Valproate Metabolites and Hepatotoxicity in an Epileptic Population

Abstract

Idiosyncratic hepatotoxicity, although rare, is of major concern when one is treating patients with valproate (VPA). Several clinical criteria are associated with valproate (VPA). Several clinical criteria are associated with an increased risk of developing this complication, but more specific predictors are needed. It has been postulated that 4-en-VPA or one of its further metabolites may be responsible for the hepatic toxicity and that under certain conditions the metabolism of VPA is shifted to this product. We postulated that measurement of serum concentrations of 4-en-VPA or another metabolite might be a simple technique that would be predictive of risk for developing idiosyncratic hepatotoxicity.
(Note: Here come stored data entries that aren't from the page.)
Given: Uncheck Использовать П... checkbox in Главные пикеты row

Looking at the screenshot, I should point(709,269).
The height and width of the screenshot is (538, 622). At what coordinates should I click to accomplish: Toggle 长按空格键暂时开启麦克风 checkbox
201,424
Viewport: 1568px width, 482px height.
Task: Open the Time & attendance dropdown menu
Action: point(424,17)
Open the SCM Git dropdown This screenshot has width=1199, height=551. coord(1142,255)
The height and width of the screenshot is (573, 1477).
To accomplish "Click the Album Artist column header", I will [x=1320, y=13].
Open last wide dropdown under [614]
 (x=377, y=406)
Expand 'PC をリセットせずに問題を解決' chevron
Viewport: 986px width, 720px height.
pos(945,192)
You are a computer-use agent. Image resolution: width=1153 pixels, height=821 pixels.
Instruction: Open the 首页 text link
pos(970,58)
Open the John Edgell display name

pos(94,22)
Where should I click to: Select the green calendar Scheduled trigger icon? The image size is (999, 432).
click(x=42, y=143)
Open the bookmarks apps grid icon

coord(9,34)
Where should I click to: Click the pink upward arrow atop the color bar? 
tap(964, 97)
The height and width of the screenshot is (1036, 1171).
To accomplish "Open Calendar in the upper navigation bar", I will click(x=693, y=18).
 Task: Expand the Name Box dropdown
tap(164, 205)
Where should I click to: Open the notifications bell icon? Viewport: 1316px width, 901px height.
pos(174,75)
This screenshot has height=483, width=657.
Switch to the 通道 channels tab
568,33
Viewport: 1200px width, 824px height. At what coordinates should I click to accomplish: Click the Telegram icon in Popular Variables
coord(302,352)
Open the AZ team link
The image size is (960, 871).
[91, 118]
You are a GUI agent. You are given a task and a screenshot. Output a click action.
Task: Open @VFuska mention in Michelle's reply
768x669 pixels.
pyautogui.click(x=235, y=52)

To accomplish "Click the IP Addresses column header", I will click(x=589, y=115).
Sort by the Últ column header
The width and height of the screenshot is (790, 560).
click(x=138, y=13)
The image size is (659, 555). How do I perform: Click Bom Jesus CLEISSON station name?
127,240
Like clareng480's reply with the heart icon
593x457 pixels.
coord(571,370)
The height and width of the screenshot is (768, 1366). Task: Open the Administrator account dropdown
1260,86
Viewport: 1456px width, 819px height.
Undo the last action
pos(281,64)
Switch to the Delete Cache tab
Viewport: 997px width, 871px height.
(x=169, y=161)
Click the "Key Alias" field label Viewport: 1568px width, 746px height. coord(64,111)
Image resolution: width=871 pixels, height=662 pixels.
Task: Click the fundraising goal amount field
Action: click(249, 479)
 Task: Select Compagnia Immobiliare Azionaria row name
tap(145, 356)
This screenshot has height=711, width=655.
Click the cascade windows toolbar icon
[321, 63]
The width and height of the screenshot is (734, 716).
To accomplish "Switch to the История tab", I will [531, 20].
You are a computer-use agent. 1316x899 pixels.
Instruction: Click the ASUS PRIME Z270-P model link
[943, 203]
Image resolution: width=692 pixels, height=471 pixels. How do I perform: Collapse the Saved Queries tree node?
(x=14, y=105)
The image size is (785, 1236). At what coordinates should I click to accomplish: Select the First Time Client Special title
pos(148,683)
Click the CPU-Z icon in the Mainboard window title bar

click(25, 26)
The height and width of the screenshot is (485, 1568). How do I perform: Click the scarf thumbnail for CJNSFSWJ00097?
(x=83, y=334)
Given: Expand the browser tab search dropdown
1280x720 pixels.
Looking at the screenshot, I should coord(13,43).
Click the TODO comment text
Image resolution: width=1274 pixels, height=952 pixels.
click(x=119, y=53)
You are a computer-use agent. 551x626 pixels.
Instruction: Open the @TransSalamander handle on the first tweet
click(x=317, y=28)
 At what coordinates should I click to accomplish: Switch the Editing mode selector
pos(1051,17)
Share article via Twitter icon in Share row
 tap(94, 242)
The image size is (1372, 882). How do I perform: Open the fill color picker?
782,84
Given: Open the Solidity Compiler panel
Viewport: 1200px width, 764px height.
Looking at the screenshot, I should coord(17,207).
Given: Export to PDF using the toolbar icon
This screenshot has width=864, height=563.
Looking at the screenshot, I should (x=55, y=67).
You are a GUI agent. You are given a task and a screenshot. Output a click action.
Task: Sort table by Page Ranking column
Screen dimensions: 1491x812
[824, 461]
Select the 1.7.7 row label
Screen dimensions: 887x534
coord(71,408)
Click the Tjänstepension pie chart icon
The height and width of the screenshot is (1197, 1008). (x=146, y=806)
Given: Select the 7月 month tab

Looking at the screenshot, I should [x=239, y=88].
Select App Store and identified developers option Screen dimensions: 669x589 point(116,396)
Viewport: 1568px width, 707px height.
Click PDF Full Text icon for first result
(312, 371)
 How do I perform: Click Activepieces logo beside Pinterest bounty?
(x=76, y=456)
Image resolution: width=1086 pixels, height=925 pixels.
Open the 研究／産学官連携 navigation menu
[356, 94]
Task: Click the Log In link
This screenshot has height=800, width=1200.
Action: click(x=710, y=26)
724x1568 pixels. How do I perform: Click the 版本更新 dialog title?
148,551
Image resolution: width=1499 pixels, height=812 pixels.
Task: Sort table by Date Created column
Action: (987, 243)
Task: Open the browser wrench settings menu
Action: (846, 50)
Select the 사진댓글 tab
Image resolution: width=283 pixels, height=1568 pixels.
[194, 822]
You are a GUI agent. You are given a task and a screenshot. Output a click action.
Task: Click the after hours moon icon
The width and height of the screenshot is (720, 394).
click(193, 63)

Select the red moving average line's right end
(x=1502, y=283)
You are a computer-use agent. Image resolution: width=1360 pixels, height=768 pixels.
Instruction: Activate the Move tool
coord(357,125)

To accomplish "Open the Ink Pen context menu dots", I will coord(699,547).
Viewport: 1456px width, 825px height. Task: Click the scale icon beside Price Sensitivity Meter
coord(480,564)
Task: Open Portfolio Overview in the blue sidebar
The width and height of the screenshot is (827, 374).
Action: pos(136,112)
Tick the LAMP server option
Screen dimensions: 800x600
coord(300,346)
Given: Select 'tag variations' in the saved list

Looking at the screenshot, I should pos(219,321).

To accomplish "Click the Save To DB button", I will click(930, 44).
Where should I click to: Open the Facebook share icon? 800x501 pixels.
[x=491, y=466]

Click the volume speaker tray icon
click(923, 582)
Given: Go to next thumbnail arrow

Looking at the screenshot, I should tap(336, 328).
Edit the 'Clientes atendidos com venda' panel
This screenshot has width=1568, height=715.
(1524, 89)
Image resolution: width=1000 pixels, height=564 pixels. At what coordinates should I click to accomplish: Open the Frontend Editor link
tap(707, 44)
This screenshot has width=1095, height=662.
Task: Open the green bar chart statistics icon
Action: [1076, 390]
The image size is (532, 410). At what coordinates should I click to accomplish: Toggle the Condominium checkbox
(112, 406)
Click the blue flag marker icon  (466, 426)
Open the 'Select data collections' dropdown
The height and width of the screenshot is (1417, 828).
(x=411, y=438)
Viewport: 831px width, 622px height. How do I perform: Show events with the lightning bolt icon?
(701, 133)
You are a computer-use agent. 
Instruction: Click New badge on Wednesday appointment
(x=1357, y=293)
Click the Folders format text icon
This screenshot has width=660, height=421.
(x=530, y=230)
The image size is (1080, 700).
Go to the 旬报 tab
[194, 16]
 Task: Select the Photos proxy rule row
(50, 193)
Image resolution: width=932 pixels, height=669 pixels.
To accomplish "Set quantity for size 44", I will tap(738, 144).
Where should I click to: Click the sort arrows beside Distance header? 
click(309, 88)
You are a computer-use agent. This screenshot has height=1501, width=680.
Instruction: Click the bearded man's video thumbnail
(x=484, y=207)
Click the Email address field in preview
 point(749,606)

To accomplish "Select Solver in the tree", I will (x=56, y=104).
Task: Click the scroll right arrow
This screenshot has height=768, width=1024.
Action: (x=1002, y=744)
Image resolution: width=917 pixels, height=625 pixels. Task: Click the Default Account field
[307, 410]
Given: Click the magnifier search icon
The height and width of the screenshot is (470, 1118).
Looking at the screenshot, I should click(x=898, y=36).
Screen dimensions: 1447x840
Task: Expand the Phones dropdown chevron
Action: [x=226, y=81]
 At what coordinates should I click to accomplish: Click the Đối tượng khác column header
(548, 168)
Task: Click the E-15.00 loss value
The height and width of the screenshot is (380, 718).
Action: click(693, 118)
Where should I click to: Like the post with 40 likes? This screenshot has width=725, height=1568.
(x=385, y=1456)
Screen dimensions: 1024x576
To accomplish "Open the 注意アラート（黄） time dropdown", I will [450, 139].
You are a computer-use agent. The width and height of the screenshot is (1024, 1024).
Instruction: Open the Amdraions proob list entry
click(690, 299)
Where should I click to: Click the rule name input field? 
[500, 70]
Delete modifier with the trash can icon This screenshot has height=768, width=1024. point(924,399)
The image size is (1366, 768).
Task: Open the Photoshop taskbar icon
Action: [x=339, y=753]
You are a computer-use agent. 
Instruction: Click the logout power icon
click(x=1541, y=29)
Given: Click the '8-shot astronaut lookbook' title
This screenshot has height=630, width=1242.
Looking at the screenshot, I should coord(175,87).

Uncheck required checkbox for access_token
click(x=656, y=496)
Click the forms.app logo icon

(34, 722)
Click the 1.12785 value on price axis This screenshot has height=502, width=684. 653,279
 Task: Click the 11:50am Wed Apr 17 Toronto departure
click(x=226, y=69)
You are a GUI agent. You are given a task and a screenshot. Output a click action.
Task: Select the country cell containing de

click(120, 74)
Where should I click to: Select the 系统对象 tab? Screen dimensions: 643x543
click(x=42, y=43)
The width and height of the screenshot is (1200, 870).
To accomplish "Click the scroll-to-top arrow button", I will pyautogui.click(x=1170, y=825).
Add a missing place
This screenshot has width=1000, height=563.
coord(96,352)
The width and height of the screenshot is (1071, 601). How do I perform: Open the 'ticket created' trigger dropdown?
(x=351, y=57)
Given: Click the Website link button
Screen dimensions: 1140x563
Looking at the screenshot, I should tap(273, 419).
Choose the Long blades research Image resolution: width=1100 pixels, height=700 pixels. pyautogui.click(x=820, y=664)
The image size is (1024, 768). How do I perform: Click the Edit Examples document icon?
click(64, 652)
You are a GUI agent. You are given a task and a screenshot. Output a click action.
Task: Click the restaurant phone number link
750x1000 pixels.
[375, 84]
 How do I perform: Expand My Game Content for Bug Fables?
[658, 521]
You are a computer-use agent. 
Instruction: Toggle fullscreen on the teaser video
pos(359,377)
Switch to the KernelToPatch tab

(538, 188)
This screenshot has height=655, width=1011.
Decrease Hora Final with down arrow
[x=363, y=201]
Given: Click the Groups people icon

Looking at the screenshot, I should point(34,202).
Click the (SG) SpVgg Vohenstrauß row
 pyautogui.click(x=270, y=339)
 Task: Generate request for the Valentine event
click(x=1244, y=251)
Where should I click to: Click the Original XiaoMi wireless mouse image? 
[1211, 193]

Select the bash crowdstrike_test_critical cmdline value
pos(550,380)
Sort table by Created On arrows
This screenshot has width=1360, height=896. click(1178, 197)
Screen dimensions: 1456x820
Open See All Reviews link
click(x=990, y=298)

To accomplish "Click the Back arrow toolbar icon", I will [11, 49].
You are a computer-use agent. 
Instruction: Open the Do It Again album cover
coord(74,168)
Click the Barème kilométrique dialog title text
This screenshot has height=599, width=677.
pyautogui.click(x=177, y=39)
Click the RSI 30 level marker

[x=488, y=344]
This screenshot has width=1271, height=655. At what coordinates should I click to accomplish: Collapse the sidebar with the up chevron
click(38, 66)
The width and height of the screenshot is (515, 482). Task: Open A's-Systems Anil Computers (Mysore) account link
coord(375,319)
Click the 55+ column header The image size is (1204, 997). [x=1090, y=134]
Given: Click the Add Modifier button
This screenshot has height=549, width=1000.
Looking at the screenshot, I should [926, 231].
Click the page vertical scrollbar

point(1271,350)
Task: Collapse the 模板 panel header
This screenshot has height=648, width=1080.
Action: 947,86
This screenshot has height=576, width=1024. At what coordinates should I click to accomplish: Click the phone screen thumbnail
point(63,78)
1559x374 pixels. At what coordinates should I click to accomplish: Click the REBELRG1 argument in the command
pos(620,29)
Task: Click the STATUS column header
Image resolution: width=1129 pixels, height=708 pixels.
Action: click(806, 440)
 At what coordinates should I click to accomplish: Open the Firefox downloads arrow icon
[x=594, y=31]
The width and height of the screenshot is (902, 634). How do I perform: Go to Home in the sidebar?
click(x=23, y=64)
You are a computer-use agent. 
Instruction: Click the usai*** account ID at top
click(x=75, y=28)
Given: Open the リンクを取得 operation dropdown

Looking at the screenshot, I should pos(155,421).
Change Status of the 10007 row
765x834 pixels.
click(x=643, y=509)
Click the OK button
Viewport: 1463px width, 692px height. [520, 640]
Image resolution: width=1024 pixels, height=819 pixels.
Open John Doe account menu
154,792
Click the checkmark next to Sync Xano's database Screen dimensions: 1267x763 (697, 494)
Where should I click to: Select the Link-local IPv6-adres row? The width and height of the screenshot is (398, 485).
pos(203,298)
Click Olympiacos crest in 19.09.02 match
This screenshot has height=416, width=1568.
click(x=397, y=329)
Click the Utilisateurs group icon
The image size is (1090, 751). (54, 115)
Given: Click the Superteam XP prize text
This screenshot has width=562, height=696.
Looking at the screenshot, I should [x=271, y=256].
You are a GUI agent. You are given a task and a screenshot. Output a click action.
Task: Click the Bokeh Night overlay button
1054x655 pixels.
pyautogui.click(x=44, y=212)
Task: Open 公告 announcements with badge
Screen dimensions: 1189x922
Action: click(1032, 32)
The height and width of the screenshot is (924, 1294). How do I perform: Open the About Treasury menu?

Because this complication is rare, we chose to analyze our data by a multiple linear regression model, exploring associations between VPA or three of its metabolites and clinical risk factors for hepatotoxicity. 4-en-VPA correlated with older age and absence of encephalopathy. 4-en-VPA was only seen in patients receiving polytherapy; all patients were also receiving CBZ. 2-en-VPA correlated with poor nutritional status. We conclude that routine measurement of serum 4-en-VPA is unlikely to be a useful predictor of risk for developing fatal hepatotoxicity. Serum concentrations of 4-en-VPA may not reflect presence or effects in the liver as it may be metabolized to further intermediates or be bound to tissue. Thus, serum levels of 4-en-VPA do not reflect its important role in the pathogenesis of hepatotoxicity. This metabolite was detected only in patients receiving polytherapy, a potent risk factor for developing this rare complication.